As soon as you reach 180°F, pull the cream from the heat and strain it into the container of a blender, discard the zest (*SEE NOTES). Let the cream rest/cool in the blender for 10 minutes.
Turn the blender to high and, with the machine going, add about 5 pieces of butter at a time. Scrape down the sides of the container as needed while you’re incorporating the butter. Once the butter is in, keep the machine going. Continue to mix the cream for another 3 minutes. If your machine gets a bit too hot, work in 1-minute intervals, giving the machine a little rest between beats.
Pour the cream into a container, press a piece of plastic wrap against the surface to create an airtight seal and chill the cream for at least 4 hours or overnight. When you are ready to assemble the tart, just whisk the cream to loosen it and spoon it into the tart shell.
Sweet Tart Dough:
Put the flour, powdered sugar and salt in a food processor and pulse a couple of times to combine. Scatter the pieces of butter over the dry ingredients and pulse until the butter is coarsely cut in. (You should have some pieces the size of oatmeal flakes and some the size of peas.)

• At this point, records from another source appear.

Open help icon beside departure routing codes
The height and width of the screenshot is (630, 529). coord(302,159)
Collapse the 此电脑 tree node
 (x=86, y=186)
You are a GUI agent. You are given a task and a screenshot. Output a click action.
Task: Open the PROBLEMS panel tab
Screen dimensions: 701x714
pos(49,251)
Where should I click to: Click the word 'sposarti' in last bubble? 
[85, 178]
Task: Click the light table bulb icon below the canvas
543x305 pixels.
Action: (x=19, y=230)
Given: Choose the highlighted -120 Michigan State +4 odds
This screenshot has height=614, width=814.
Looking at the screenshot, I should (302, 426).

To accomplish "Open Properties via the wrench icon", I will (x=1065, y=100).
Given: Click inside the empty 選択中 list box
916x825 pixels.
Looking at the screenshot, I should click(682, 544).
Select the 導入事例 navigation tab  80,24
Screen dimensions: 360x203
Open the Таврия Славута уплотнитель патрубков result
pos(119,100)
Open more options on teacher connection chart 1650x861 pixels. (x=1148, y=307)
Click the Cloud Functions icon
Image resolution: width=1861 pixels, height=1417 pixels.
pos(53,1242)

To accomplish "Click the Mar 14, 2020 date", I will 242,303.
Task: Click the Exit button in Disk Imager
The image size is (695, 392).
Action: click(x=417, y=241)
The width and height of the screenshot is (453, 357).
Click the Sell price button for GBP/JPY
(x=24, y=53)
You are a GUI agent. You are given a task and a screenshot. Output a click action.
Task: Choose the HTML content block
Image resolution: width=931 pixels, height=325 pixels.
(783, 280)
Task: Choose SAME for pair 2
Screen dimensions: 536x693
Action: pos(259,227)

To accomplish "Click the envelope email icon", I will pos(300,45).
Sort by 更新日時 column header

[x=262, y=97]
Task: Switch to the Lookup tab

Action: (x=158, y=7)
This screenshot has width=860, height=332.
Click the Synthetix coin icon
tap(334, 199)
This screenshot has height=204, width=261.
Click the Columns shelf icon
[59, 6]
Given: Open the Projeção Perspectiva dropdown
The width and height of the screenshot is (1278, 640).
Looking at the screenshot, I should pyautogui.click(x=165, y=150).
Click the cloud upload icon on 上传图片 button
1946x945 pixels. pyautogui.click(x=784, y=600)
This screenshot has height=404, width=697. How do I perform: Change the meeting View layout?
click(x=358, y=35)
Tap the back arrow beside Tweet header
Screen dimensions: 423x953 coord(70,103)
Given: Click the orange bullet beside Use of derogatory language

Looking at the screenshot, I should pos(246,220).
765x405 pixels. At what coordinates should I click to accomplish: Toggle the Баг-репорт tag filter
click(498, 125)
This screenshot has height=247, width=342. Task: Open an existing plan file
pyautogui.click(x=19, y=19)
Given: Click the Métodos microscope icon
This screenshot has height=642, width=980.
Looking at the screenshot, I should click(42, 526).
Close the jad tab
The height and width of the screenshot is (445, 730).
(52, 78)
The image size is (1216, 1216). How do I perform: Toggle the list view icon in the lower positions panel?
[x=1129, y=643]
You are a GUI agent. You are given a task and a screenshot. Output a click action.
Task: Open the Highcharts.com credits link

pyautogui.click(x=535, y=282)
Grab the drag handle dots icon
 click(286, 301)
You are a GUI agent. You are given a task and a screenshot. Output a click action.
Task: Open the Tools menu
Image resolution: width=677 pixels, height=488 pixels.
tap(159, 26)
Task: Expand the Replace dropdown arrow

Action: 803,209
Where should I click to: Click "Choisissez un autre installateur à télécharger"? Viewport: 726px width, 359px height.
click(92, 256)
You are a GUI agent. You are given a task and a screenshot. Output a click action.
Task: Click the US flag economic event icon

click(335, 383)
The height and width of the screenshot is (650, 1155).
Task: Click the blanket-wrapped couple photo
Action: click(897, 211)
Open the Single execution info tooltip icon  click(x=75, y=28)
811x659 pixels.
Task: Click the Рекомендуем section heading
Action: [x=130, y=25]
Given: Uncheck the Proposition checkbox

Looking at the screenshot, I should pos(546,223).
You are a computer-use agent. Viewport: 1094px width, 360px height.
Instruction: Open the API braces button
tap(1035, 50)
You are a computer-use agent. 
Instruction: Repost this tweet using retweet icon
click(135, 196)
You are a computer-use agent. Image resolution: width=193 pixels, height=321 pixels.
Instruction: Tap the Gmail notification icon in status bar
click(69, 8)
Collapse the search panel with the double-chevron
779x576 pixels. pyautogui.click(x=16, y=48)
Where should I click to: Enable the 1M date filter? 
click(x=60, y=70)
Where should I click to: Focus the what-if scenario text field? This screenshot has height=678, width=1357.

Stir the yolk, just to break it up, and add it a little at a time, pulsing after each addition. Once the entire egg yolk is in, process in several 10-second pulses until the dough clumps together. Turn the dough out onto a clean counter and knead the dough lightly until the dry ingredients are just incorporated.
Butter a fluted tart pan with a removable bottom, either a 9- or 10-inch. Gently press the dough evenly over the bottom and up the sides. Freeze the crust for at least 30 minutes before baking (longer is even better).
Center a rack in the oven and preheat the oven to 375 degrees F.
Butter the shiny side of a piece of aluminum foil and fit the foil, buttered side down, tightly against the crust. (Since you froze the crust, you can bake it without weights.) Put the tart pan on a baking sheet to bake the crust for 25 minutes. Carefully remove the foil. If the crust has puffed, press it down gently with the back of a spoon. Bake for another 8 to 10 minutes or or until it is firm and golden brown. (Keep a close eye on the crust, it can go from golden to way too dark quickly). Transfer the tart pan to a rack and cool the crust to room temperature before filling.
If your lemon zest was very finely grated (I use a Microplane grater/zester), then you don’t need to strain the cream — just quickly scrape the hot cream from the bowl into the blender.
The recipe called for unsalted butter, but I used salted.